Jeff Green | Aug 19, 2020


The return to school is complicated, and the true character of the experience will vary for every family, every classroom, and every school.

Schools are publicly funded, bureaucratic institutions. They are administered by employees of school boards, which approve every penny they spend, and all of the protocols they follow. The boards receive their marching orders from the Ministry of Education. And the school environment is unionised, wit different unions representing teachers, support staff and maintenance staff. On top of that, the local public health agency, is providing guidance, advice and oversight over the opening plans and ongoing operations for all institutions as they re-open.

All of this baggage makes school opening a different sort of animal than store or restaurant re-openings, which have been a feature of our collective lives over the spring and summer. There are similarities and differences in the way school opening and the openings of commercial businesses have played out.

The differences have to do with the amount of institutional effort involved in school openings as opposed to a restaurant or a store, and with the number of issues that need to be addressed. I took the opportunity to attend a special meeting of the Limestone District School Board online last Wednesday evening to see if I could get a handle on how the board is planning to handle the beginning of school in a couple of weeks. I was looking for some quick answers to some basic questions - How many kids per class? Can families opt in and out easily from online and in-school education? What will the school day look like?

It quickly became clear, as the meeting began, that answering any of these questions involves a lot of planning and a lot of thinking through details. I had to stop watching the meeting after about 75 minutes to do something else, but I left the feed on. Two hours later clicked back as I was closing some tabs on my browser and saw that the meeting was still going on. I watched for a bit longer. The meeting lasted so long because every supervisor at the board was reporting on a specific set of protocols that were under development by themselves or a working group they were representing, and the trustees were bringing their own and their constituent’s questions to the supervisors.

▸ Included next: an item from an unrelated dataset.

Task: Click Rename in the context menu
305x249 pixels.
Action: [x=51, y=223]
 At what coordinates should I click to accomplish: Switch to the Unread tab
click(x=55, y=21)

Between the meeting and the 30-page family reference guide that has been posted on the board website, it is clear that opening schools is an order of magnitude more complicated than a business re-opening. There is more at stake as well, as an outbreak in a school will have repercussions for an entire community.

The school re-opening is similar to others as well. The provincial decision to open up in-class education in September for all students was done via a short statement by the premier, accompanied by a document that barely sketched out how it was all supposed to work. The details were to be worked out by the school boards and the schools themselves.

This is how it has been since the start. When golf courses were allowed to open, in early May, course operators had not heard about it before the public did, and they did not receive any information from the province either. It was up to them to contact the local health unit, who were left to provide what guidance they could based on their understanding of Public Health guidelines and what kinds of exposures there are at golf courses.

In the end, the golf course operators scrambled to get everything in place in order to open, and then spent a few weeks fine tuning their procedures so they could offer a safe experience to their customers and continue to turn a profit.

In the recent case of restaurant re-openings, some restaurants jumped on the opportunity to open their dining rooms and some are waiting. All of the calculations about their own safety, safety of clients and sales potential were specific to the individual restaurant.

And even with all of the institutional underpinnings, individual schools are going to have to make changes over time when they open their doors. Each school has a different layout, a different mix of students, a different set of teachers. When it comes down to it, getting through the school day while keeping everyone safe and as happy as possible will be the number one priority of the schools as they re-open this fall. If that means student advancement is compromised, it is just another bit of fall our from the pandemic.

Talking to teachers and parents on a more or less random basis this week, I was struck by the range of attitudes towards returning to school. I talked to teachers who were concerned, teachers who were enthusiastic, parents who were sending kids back even though the were worried because they can’t afford to stay home with their kids, parents who were not sending their kids, parents who were letting their kids decide. None of the people that I talked to were acting out of fear, but they are faced with decisions that carry a certain amount of responsibility and they are aware of the risks that are involved, whichever way they decide to act.

They are buoyed by the sweet spot that we have all been in over the summer in this region, where apart for the nail salon related cases, stage 2 and 3 re-opening has not resulted in any outbreaks. While everyone hopes school re-openings will not result in cases, everyone, from the health unit to the schools to the parents, are ready for the possibility.